(PROBLEM DETAILS):
The required output consists solely of the lines from the top of the listing through the line containing "Given: Decrease zoom with the minus icon", transcribed exactly.

↓↓↓

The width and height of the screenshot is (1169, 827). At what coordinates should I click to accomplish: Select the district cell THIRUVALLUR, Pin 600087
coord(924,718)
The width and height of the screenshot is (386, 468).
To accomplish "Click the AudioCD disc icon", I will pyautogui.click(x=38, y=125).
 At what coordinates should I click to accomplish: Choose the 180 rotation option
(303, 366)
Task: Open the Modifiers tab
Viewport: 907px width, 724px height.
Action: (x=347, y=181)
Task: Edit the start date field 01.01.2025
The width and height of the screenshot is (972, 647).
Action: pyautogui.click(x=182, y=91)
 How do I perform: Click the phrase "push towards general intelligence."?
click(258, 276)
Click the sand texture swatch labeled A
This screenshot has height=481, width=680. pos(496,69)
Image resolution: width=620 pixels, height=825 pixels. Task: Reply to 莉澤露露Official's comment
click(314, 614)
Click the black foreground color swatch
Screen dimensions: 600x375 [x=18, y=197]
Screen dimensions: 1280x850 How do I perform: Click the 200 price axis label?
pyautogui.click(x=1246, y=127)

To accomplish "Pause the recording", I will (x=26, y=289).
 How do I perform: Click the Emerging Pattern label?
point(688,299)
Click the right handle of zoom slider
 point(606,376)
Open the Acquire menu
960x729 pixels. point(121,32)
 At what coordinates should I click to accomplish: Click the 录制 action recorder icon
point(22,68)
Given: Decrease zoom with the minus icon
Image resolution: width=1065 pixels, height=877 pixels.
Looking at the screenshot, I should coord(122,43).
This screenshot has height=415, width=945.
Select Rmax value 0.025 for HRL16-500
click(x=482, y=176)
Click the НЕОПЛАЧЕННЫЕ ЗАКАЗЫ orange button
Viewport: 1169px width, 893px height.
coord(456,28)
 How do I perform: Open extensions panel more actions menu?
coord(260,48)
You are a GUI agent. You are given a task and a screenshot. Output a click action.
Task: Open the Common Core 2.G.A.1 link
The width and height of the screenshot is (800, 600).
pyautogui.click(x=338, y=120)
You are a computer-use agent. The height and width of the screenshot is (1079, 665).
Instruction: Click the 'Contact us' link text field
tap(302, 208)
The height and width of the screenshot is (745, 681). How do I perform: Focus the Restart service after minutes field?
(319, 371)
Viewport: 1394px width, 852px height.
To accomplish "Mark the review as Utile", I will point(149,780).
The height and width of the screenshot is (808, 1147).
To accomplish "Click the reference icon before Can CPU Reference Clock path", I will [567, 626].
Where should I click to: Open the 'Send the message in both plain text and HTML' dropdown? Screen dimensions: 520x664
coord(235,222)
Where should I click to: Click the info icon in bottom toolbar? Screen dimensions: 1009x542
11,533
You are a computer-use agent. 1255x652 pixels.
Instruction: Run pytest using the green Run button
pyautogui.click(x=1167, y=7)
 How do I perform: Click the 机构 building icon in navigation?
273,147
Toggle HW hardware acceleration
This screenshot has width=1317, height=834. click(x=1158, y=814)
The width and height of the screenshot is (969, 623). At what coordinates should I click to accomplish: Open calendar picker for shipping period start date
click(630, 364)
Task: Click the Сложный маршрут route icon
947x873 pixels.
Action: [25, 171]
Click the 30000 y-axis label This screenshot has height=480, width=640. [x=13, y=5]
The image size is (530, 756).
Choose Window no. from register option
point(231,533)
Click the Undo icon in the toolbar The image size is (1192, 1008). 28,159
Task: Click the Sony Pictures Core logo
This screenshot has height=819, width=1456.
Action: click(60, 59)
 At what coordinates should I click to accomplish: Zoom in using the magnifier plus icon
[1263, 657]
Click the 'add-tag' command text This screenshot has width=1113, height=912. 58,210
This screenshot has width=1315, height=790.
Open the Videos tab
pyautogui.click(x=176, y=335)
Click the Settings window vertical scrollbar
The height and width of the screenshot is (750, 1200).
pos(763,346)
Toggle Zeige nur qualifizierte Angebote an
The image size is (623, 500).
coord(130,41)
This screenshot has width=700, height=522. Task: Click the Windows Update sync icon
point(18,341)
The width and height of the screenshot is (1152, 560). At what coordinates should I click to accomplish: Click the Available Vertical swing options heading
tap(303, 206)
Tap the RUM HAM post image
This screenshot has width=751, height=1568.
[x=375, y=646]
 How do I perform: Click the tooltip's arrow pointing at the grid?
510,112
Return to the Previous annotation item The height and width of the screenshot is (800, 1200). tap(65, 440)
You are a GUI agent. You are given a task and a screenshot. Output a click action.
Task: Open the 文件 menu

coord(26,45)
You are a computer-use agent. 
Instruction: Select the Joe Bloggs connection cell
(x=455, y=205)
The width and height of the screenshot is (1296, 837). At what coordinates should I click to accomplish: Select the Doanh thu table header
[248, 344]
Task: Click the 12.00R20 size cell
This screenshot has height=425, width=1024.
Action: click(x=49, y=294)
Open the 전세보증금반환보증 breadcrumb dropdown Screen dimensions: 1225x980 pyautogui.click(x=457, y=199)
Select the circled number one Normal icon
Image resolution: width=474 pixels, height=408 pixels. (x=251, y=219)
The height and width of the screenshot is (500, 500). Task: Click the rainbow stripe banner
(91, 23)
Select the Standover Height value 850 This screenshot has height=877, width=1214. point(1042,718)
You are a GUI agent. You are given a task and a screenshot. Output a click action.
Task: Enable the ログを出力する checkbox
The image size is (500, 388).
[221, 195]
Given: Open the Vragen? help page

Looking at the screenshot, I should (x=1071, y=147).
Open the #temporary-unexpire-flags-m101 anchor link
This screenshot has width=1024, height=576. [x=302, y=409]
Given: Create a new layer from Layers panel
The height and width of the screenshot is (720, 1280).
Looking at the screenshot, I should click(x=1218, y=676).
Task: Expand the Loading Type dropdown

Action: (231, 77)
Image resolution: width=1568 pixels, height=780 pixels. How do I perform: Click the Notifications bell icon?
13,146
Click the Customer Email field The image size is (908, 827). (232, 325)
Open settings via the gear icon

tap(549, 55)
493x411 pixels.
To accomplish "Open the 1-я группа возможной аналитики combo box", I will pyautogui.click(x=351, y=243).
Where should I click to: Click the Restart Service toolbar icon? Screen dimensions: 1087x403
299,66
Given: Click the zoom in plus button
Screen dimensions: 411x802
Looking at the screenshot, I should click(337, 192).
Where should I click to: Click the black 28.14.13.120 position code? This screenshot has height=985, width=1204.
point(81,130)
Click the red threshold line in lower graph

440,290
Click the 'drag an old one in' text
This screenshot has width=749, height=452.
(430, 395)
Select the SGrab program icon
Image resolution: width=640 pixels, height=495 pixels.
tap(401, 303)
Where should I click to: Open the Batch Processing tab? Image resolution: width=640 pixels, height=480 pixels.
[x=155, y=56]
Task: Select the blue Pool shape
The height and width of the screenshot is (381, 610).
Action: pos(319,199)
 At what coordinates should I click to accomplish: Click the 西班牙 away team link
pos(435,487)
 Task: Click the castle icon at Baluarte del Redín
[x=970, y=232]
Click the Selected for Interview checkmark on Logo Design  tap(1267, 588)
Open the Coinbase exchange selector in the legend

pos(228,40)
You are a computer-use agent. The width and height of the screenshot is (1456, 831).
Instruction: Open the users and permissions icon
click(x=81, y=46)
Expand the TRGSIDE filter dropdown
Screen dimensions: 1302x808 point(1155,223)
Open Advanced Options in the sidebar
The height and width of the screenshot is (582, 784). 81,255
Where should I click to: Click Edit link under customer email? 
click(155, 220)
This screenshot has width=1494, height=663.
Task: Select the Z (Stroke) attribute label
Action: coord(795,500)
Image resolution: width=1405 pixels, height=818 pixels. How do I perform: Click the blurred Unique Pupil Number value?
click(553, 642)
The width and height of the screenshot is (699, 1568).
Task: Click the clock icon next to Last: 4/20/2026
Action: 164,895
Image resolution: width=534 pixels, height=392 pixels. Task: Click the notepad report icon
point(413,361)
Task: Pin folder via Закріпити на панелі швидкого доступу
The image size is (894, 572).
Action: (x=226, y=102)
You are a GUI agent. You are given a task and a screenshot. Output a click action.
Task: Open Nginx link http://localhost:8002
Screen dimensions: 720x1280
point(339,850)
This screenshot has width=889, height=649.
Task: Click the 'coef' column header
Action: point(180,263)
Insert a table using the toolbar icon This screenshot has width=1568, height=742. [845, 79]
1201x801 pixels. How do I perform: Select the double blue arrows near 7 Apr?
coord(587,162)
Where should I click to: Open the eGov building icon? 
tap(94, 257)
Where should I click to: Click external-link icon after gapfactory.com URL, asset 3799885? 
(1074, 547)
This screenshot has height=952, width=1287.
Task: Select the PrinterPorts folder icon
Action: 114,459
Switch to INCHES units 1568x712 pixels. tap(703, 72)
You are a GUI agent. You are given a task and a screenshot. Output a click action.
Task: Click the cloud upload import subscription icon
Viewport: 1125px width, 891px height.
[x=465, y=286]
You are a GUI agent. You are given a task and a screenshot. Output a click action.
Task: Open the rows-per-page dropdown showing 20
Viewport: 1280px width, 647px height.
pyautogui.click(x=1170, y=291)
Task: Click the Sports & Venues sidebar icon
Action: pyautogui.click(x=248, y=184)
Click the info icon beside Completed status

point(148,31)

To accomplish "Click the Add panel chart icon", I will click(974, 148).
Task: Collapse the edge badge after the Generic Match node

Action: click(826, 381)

↑↑↑

(YOUR RESPONSE):
The width and height of the screenshot is (1169, 827). At what coordinates should I click to accomplish: Select the district cell THIRUVALLUR, Pin 600087
coord(924,718)
The width and height of the screenshot is (386, 468).
To accomplish "Click the AudioCD disc icon", I will pyautogui.click(x=38, y=125).
 At what coordinates should I click to accomplish: Choose the 180 rotation option
(303, 366)
Task: Open the Modifiers tab
Viewport: 907px width, 724px height.
Action: (x=347, y=181)
Task: Edit the start date field 01.01.2025
The width and height of the screenshot is (972, 647).
Action: pyautogui.click(x=182, y=91)
 How do I perform: Click the phrase "push towards general intelligence."?
click(258, 276)
Click the sand texture swatch labeled A
This screenshot has height=481, width=680. pos(496,69)
Image resolution: width=620 pixels, height=825 pixels. Task: Reply to 莉澤露露Official's comment
click(314, 614)
Click the black foreground color swatch
Screen dimensions: 600x375 [x=18, y=197]
Screen dimensions: 1280x850 How do I perform: Click the 200 price axis label?
pyautogui.click(x=1246, y=127)

To accomplish "Pause the recording", I will (x=26, y=289).
 How do I perform: Click the Emerging Pattern label?
point(688,299)
Click the right handle of zoom slider
 point(606,376)
Open the Acquire menu
960x729 pixels. point(121,32)
 At what coordinates should I click to accomplish: Click the 录制 action recorder icon
point(22,68)
Given: Decrease zoom with the minus icon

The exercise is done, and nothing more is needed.